TASK GOAL: Would you restate the entries below exactly, keeping every line?

Stored records
== Segment start ==

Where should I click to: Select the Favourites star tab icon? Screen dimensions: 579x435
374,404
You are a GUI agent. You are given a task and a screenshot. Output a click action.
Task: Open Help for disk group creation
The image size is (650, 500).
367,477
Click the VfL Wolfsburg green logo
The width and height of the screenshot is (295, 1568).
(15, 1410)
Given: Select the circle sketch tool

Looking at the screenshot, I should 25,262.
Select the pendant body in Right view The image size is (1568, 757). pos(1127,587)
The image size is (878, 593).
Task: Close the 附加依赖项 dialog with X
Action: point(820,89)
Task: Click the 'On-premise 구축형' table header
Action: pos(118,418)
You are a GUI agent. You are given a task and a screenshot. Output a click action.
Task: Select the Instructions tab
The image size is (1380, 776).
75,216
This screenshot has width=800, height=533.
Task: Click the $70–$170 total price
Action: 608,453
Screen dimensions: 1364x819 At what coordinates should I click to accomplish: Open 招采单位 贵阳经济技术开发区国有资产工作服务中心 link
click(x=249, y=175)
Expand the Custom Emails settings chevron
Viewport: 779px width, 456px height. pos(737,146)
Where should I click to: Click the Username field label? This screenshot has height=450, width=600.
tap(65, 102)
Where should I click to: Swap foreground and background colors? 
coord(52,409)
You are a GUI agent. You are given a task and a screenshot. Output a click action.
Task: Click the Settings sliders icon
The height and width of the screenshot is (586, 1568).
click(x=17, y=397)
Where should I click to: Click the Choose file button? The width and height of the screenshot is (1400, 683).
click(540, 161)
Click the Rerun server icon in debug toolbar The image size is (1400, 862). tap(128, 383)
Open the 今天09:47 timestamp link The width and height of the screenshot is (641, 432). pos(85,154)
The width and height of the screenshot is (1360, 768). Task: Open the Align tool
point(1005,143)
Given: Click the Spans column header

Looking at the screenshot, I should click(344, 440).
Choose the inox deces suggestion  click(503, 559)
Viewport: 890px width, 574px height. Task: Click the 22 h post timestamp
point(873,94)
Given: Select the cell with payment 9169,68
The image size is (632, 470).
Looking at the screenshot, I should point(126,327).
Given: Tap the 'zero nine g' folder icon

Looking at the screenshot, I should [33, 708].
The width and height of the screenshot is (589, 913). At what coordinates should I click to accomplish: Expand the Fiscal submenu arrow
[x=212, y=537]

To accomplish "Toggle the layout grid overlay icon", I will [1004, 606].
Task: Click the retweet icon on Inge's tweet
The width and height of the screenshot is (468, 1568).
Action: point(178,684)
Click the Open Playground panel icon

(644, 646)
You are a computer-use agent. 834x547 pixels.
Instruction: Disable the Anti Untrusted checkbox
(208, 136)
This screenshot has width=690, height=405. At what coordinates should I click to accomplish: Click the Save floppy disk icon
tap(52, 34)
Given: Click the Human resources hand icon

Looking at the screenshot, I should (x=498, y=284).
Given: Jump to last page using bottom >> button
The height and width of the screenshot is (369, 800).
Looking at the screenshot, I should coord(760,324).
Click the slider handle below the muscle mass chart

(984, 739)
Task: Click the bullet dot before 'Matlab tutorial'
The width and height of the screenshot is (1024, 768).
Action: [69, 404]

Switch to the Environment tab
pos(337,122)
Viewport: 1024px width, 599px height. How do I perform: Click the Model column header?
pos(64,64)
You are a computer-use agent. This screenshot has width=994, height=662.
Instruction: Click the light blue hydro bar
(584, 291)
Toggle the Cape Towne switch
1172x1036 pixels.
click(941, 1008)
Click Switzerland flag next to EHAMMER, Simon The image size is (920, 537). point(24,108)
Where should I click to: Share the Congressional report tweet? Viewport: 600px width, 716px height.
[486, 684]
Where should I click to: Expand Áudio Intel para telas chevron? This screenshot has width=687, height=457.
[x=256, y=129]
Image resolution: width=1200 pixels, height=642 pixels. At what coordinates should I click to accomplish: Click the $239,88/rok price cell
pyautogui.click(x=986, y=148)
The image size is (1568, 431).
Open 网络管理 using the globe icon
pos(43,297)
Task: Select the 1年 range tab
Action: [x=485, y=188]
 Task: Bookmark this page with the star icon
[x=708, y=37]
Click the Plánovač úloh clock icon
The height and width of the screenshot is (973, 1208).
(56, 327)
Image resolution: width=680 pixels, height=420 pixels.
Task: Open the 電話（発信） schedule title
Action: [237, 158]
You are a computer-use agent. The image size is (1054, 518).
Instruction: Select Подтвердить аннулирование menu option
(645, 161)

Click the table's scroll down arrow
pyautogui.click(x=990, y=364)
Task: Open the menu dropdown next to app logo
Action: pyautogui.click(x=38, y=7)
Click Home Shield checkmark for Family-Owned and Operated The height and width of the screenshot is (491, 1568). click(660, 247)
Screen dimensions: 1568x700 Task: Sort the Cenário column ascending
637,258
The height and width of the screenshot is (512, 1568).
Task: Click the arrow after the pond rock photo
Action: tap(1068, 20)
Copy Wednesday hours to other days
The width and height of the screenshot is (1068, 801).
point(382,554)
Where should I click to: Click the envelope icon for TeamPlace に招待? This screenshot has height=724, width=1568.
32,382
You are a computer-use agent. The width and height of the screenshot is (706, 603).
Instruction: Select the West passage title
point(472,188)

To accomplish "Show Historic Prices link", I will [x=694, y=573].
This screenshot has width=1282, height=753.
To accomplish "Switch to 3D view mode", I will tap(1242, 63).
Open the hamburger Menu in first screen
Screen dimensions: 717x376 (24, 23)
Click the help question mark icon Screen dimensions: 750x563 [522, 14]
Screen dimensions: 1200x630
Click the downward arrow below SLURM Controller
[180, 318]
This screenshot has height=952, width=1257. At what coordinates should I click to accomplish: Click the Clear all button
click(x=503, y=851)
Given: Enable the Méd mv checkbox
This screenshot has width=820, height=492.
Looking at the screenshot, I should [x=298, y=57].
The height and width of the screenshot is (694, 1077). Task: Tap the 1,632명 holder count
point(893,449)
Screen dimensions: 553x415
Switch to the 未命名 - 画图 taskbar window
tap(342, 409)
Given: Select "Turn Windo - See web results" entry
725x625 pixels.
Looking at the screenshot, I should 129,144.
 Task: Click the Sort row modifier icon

== Segment end ==

WRITTEN ANSWER:
Where should I click to: Select the Favourites star tab icon? Screen dimensions: 579x435
374,404
You are a GUI agent. You are given a task and a screenshot. Output a click action.
Task: Open Help for disk group creation
The image size is (650, 500).
367,477
Click the VfL Wolfsburg green logo
The width and height of the screenshot is (295, 1568).
(15, 1410)
Given: Select the circle sketch tool

Looking at the screenshot, I should 25,262.
Select the pendant body in Right view The image size is (1568, 757). pos(1127,587)
The image size is (878, 593).
Task: Close the 附加依赖项 dialog with X
Action: point(820,89)
Task: Click the 'On-premise 구축형' table header
Action: pos(118,418)
You are a GUI agent. You are given a task and a screenshot. Output a click action.
Task: Select the Instructions tab
The image size is (1380, 776).
75,216
This screenshot has width=800, height=533.
Task: Click the $70–$170 total price
Action: 608,453
Screen dimensions: 1364x819 At what coordinates should I click to accomplish: Open 招采单位 贵阳经济技术开发区国有资产工作服务中心 link
click(x=249, y=175)
Expand the Custom Emails settings chevron
Viewport: 779px width, 456px height. pos(737,146)
Where should I click to: Click the Username field label? This screenshot has height=450, width=600.
tap(65, 102)
Where should I click to: Swap foreground and background colors? 
coord(52,409)
You are a GUI agent. You are given a task and a screenshot. Output a click action.
Task: Click the Settings sliders icon
The height and width of the screenshot is (586, 1568).
click(x=17, y=397)
Where should I click to: Click the Choose file button? The width and height of the screenshot is (1400, 683).
click(540, 161)
Click the Rerun server icon in debug toolbar The image size is (1400, 862). tap(128, 383)
Open the 今天09:47 timestamp link The width and height of the screenshot is (641, 432). pos(85,154)
The width and height of the screenshot is (1360, 768). Task: Open the Align tool
point(1005,143)
Given: Click the Spans column header

Looking at the screenshot, I should click(344, 440).
Choose the inox deces suggestion  click(503, 559)
Viewport: 890px width, 574px height. Task: Click the 22 h post timestamp
point(873,94)
Given: Select the cell with payment 9169,68
The image size is (632, 470).
Looking at the screenshot, I should point(126,327).
Given: Tap the 'zero nine g' folder icon

Looking at the screenshot, I should [33, 708].
The width and height of the screenshot is (589, 913). At what coordinates should I click to accomplish: Expand the Fiscal submenu arrow
[x=212, y=537]

To accomplish "Toggle the layout grid overlay icon", I will [1004, 606].
Task: Click the retweet icon on Inge's tweet
The width and height of the screenshot is (468, 1568).
Action: point(178,684)
Click the Open Playground panel icon

(644, 646)
You are a computer-use agent. 834x547 pixels.
Instruction: Disable the Anti Untrusted checkbox
(208, 136)
This screenshot has width=690, height=405. At what coordinates should I click to accomplish: Click the Save floppy disk icon
tap(52, 34)
Given: Click the Human resources hand icon

Looking at the screenshot, I should (x=498, y=284).
Given: Jump to last page using bottom >> button
The height and width of the screenshot is (369, 800).
Looking at the screenshot, I should coord(760,324).
Click the slider handle below the muscle mass chart

(984, 739)
Task: Click the bullet dot before 'Matlab tutorial'
The width and height of the screenshot is (1024, 768).
Action: [69, 404]

Switch to the Environment tab
pos(337,122)
Viewport: 1024px width, 599px height. How do I perform: Click the Model column header?
pos(64,64)
You are a computer-use agent. This screenshot has width=994, height=662.
Instruction: Click the light blue hydro bar
(584, 291)
Toggle the Cape Towne switch
1172x1036 pixels.
click(941, 1008)
Click Switzerland flag next to EHAMMER, Simon The image size is (920, 537). point(24,108)
Where should I click to: Share the Congressional report tweet? Viewport: 600px width, 716px height.
[486, 684]
Where should I click to: Expand Áudio Intel para telas chevron? This screenshot has width=687, height=457.
[x=256, y=129]
Image resolution: width=1200 pixels, height=642 pixels. At what coordinates should I click to accomplish: Click the $239,88/rok price cell
pyautogui.click(x=986, y=148)
The image size is (1568, 431).
Open 网络管理 using the globe icon
pos(43,297)
Task: Select the 1年 range tab
Action: [x=485, y=188]
 Task: Bookmark this page with the star icon
[x=708, y=37]
Click the Plánovač úloh clock icon
The height and width of the screenshot is (973, 1208).
(56, 327)
Image resolution: width=680 pixels, height=420 pixels.
Task: Open the 電話（発信） schedule title
Action: [237, 158]
You are a computer-use agent. The image size is (1054, 518).
Instruction: Select Подтвердить аннулирование menu option
(645, 161)

Click the table's scroll down arrow
pyautogui.click(x=990, y=364)
Task: Open the menu dropdown next to app logo
Action: pyautogui.click(x=38, y=7)
Click Home Shield checkmark for Family-Owned and Operated The height and width of the screenshot is (491, 1568). click(660, 247)
Screen dimensions: 1568x700 Task: Sort the Cenário column ascending
637,258
The height and width of the screenshot is (512, 1568).
Task: Click the arrow after the pond rock photo
Action: tap(1068, 20)
Copy Wednesday hours to other days
The width and height of the screenshot is (1068, 801).
point(382,554)
Where should I click to: Click the envelope icon for TeamPlace に招待? This screenshot has height=724, width=1568.
32,382
You are a computer-use agent. The width and height of the screenshot is (706, 603).
Instruction: Select the West passage title
point(472,188)

To accomplish "Show Historic Prices link", I will [x=694, y=573].
This screenshot has width=1282, height=753.
To accomplish "Switch to 3D view mode", I will tap(1242, 63).
Open the hamburger Menu in first screen
Screen dimensions: 717x376 (24, 23)
Click the help question mark icon Screen dimensions: 750x563 [522, 14]
Screen dimensions: 1200x630
Click the downward arrow below SLURM Controller
[180, 318]
This screenshot has height=952, width=1257. At what coordinates should I click to accomplish: Click the Clear all button
click(x=503, y=851)
Given: Enable the Méd mv checkbox
This screenshot has width=820, height=492.
Looking at the screenshot, I should [x=298, y=57].
The height and width of the screenshot is (694, 1077). Task: Tap the 1,632명 holder count
point(893,449)
Screen dimensions: 553x415
Switch to the 未命名 - 画图 taskbar window
tap(342, 409)
Given: Select "Turn Windo - See web results" entry
725x625 pixels.
Looking at the screenshot, I should 129,144.
 Task: Click the Sort row modifier icon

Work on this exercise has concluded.